The user interface of the Oomycete Gene Table comprises six drop-down windows (Figure 2), which can be used to search, analyze and display the gene contents of the organisms included in the Oomycete Gene Table. The ‘Show all options’ and ‘Hide all options’ buttons can be used, respectively, to show and hide the ‘query input’ boxes and customizable options. The ‘Refresh Gene Table’ button can be used to update the data display of the Oomycete Gene Table according to the currently selected options. All display parameters can be managed and customized as described in detail below.

Keyword Search

Keywords can be used to search the gene contents stored in the Oomycete Gene Table (Figure 2a). Such keywords are cluster ID (e.g. p-cluster007458 and p-cluster024940), COG IDs (e.g. COG0225, COG2183 and COG5188) or protein/gene name, protein/gene family name or protein/gene identification number (e.g. chitinase, exo1 and THAPS_005625). Multiple keywords can be used simultaneously to search the Oomycete Gene Table by separating the keywords with a comma, for example, ‘p-cluster000001, THAPS_005625, adhesin (Figure 3). Keyword search can be performed on the whole Oomycete Gene Table or focused on a specific genome by selecting from the drop-down box accordingly.

BLAST search

For the ‘BLAST search’ window (Figure 2b), either a DNA or a protein query sequence can be entered to search for its homologous sequences in the genomes that are available in the Oomycete Gene Table. Currently, only one sequence is allowed in each search. The BLAST search result shows matched organism(s), gene/protein names, bit score(s) and E-value(s). Each significant match is supplemented with a link to pairwise sequence alignment of the query and subject sequences, as well as a link to view on the Oomycete Gene Table.

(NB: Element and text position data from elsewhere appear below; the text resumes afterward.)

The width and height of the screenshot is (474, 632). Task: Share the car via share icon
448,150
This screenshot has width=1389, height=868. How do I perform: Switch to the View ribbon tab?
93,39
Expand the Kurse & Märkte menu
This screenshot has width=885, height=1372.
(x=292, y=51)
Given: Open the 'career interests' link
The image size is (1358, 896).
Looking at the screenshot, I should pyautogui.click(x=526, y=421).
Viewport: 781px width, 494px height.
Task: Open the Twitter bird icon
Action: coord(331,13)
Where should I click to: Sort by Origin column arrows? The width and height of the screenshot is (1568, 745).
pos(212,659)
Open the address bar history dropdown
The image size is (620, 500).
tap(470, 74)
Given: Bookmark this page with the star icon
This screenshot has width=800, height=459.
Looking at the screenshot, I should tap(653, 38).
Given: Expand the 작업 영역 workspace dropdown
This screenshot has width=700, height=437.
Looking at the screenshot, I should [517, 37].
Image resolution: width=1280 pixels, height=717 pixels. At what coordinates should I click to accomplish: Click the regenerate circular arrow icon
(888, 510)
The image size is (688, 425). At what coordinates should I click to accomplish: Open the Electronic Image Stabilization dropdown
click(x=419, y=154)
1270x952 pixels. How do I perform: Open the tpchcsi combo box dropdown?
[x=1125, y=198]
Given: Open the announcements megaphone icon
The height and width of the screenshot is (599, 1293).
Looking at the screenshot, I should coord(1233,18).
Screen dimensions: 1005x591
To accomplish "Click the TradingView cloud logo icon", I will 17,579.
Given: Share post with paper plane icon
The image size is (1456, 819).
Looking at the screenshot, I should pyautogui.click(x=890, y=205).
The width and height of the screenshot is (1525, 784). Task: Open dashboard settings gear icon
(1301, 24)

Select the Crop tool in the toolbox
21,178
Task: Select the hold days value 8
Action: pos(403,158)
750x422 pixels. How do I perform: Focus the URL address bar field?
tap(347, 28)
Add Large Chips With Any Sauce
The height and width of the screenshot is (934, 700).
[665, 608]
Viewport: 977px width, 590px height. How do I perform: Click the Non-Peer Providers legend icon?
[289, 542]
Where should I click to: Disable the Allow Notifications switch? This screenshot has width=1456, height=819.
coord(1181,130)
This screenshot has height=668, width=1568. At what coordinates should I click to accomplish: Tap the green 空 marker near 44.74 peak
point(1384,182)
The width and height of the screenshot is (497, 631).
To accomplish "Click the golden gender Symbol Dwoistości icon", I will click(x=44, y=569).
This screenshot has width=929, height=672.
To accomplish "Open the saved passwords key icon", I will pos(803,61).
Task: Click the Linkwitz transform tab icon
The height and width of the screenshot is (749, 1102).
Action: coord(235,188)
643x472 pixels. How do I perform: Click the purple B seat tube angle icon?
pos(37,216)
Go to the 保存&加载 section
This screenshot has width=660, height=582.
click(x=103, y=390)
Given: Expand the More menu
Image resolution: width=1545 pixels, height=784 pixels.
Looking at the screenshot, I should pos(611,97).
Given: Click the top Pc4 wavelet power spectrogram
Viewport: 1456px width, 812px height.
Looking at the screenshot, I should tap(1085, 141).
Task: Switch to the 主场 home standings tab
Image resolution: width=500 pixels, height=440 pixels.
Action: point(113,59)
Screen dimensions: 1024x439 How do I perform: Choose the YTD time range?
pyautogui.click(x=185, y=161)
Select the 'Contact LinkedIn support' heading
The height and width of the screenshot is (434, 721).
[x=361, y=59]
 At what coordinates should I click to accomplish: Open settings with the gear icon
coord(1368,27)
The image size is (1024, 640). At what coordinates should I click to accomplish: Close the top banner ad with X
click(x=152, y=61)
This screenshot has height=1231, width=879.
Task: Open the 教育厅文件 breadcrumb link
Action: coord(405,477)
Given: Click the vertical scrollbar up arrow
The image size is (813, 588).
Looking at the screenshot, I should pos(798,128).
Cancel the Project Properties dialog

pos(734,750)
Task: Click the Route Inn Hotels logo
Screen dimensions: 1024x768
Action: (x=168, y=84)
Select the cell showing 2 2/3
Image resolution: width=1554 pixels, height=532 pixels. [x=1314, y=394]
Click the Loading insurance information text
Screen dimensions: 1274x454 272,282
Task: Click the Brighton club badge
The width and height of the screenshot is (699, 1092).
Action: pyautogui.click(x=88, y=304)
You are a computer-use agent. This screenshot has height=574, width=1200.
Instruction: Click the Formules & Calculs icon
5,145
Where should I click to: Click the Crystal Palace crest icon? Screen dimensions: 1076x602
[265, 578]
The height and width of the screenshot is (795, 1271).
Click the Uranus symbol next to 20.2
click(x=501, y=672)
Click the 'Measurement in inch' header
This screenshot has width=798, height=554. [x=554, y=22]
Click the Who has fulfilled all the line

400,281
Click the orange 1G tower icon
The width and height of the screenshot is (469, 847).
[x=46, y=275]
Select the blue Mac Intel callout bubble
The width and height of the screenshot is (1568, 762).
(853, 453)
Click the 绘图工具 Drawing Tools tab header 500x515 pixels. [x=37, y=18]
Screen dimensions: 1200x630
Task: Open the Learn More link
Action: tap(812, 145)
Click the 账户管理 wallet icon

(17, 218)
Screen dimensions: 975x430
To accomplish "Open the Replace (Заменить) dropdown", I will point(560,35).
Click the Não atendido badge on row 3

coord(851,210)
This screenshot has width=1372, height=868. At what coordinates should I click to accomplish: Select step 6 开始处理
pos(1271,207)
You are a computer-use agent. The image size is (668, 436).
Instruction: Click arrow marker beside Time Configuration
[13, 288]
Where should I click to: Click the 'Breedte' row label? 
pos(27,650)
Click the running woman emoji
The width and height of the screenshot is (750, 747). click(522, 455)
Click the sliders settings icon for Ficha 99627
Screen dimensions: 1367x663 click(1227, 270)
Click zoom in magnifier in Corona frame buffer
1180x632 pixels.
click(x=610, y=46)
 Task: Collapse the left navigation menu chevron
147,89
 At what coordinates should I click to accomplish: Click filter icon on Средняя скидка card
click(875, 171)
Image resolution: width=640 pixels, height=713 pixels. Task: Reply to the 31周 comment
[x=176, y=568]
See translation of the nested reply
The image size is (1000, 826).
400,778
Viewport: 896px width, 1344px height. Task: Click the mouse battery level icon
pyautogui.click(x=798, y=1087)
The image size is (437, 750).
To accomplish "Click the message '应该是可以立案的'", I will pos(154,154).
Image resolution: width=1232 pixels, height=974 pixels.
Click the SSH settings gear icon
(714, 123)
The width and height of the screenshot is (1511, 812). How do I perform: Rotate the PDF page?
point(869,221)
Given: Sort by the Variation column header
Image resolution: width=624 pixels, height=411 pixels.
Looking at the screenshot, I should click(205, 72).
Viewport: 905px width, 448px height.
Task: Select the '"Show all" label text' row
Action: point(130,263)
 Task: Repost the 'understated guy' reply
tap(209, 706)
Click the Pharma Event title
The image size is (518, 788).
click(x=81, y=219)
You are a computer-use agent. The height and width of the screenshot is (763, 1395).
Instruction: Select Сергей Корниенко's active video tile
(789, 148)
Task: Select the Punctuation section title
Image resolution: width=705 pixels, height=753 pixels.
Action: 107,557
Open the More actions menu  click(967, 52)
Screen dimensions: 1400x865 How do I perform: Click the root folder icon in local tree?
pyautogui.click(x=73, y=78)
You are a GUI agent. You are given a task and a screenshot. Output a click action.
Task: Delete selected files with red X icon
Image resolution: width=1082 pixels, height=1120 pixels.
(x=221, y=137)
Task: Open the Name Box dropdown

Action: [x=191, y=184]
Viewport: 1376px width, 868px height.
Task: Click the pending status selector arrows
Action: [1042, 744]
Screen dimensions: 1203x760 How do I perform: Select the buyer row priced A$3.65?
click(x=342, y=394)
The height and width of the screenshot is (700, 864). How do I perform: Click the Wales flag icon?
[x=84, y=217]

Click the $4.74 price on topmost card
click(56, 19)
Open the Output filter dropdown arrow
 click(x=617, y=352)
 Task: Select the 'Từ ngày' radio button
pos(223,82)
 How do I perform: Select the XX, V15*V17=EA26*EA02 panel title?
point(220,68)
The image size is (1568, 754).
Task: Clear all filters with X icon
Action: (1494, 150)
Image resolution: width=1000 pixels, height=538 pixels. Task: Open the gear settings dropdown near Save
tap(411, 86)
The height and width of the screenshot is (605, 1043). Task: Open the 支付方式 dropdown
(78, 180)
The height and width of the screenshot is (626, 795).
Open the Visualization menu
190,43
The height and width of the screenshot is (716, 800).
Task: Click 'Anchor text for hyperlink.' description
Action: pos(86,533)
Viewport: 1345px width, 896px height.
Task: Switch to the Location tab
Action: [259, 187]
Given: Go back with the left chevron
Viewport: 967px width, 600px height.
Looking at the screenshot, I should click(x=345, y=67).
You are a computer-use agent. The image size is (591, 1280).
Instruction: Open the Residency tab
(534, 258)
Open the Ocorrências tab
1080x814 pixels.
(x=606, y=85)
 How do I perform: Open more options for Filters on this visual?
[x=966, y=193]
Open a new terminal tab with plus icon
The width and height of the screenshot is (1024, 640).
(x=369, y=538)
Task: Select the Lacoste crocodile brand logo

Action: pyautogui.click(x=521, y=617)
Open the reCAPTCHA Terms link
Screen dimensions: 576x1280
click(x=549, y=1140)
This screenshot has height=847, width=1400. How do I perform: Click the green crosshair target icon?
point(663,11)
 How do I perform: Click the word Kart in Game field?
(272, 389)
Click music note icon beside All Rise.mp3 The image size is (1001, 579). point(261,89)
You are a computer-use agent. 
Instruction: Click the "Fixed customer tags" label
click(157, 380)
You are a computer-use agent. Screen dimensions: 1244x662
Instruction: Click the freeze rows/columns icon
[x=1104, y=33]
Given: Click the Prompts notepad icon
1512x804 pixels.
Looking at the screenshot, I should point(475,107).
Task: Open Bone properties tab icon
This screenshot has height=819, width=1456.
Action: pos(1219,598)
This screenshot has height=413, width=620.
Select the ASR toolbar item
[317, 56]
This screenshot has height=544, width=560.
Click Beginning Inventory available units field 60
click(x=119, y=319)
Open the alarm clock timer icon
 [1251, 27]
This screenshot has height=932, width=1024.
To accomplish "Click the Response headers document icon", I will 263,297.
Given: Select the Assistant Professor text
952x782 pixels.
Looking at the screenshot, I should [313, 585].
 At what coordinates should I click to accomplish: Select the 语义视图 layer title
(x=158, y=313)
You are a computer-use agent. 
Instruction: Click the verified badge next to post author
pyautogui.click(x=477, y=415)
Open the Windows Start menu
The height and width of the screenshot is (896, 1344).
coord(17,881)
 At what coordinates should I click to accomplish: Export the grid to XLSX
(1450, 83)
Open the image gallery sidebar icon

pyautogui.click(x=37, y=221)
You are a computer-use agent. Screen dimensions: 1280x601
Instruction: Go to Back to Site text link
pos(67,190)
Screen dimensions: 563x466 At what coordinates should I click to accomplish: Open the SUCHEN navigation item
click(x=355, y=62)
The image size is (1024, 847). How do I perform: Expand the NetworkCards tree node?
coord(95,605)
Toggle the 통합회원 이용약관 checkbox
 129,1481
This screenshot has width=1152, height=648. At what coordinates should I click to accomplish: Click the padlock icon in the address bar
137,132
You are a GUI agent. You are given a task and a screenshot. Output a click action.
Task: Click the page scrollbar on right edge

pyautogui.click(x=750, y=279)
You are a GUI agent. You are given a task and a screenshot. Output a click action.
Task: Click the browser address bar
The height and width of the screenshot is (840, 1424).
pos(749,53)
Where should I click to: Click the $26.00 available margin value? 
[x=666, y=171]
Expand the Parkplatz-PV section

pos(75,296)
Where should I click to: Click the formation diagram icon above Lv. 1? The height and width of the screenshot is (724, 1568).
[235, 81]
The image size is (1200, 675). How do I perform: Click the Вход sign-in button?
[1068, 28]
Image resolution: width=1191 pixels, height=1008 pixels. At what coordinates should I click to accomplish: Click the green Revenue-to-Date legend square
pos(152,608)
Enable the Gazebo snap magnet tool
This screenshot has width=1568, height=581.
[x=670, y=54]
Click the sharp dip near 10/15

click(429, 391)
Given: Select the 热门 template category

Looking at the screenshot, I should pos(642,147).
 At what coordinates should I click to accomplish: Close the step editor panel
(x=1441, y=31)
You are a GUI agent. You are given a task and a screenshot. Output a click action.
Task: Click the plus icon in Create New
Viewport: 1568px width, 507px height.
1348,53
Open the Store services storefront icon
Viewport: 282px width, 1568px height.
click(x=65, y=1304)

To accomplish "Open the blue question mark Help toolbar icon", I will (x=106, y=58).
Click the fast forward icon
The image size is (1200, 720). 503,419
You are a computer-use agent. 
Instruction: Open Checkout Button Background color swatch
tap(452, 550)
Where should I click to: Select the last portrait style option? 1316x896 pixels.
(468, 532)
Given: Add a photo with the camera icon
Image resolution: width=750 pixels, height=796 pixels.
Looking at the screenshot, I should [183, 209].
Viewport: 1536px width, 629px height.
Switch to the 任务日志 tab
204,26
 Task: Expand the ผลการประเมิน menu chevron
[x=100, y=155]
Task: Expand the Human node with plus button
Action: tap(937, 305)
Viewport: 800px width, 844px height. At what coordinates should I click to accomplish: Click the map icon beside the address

Row sorting and cell coloring

The number, order and cell color of the displayed gene clusters can be managed and customized using the ‘Row sorting and cell coloring’ options (Figure 2c). By default, the Oomycete Gene Table shows 50 rows of gene clusters per page in ascending order of the Cluster IDs. The cells in the displayed table are color coded to indicate the percentage of gene completeness as compared to the Expected gene length (which is the longest gene in each gene cluster). In addition to the Cluster IDs, the displayed gene clusters can be sorted according to COG annotations, functional descriptions, expected gene lengths and gene positions of a selected organism (Figure 4a). In addition, each organism name shown in the column header can be clicked to show sorting options based on gene positions or gene copy numbers in the corresponding genome (Figure 4b). The cells of the Oomycete Gene Table can be marked with different colors to demonstrate the selected property of the displayed genes (e.g. percentage of gene completeness, gene order in a genome, gene copy number or CG content) (Figure 4c).

Row filtering

The ‘Row filtering’ options can be used to filter the gene contents and list only the gene clusters with a desired COG category (Figure 2d). The drop-down window shows COG functional categories (27, 28) together with numbers and percentages of gene clusters that have been assigned to them (Figure 5). A minimal length of the displayed genes can be specified by putting in a desired gene length (in base pairs) in the provided space. There are also options for displaying clusters that contain genes that are located within 300 bp from the ends of the genomic contigs (an asterisk is marked in the cell) as well as genes with possible frameshift mutation (the letter ‘F’ is marked in the cell).

‘Column(s) to display’ and ‘Show genes only present in’ options

The Oomycete Gene Table is set by default to display the gene contents of all organisms (see the organism columns in Figure 1). However, users can select and show only gene contents of the organism(s) of interest by checking the desired organism(s) shown in the ‘Column(s) to display’ box (Figure 2e). For example, when ‘Phytophthora infestans’ and ‘Pythium ultimum’ are checked, only gene contents of these two organisms are displayed upon refreshing the Oomycete Gene Table. Links to the source databases of the available genomes are also provided in this box.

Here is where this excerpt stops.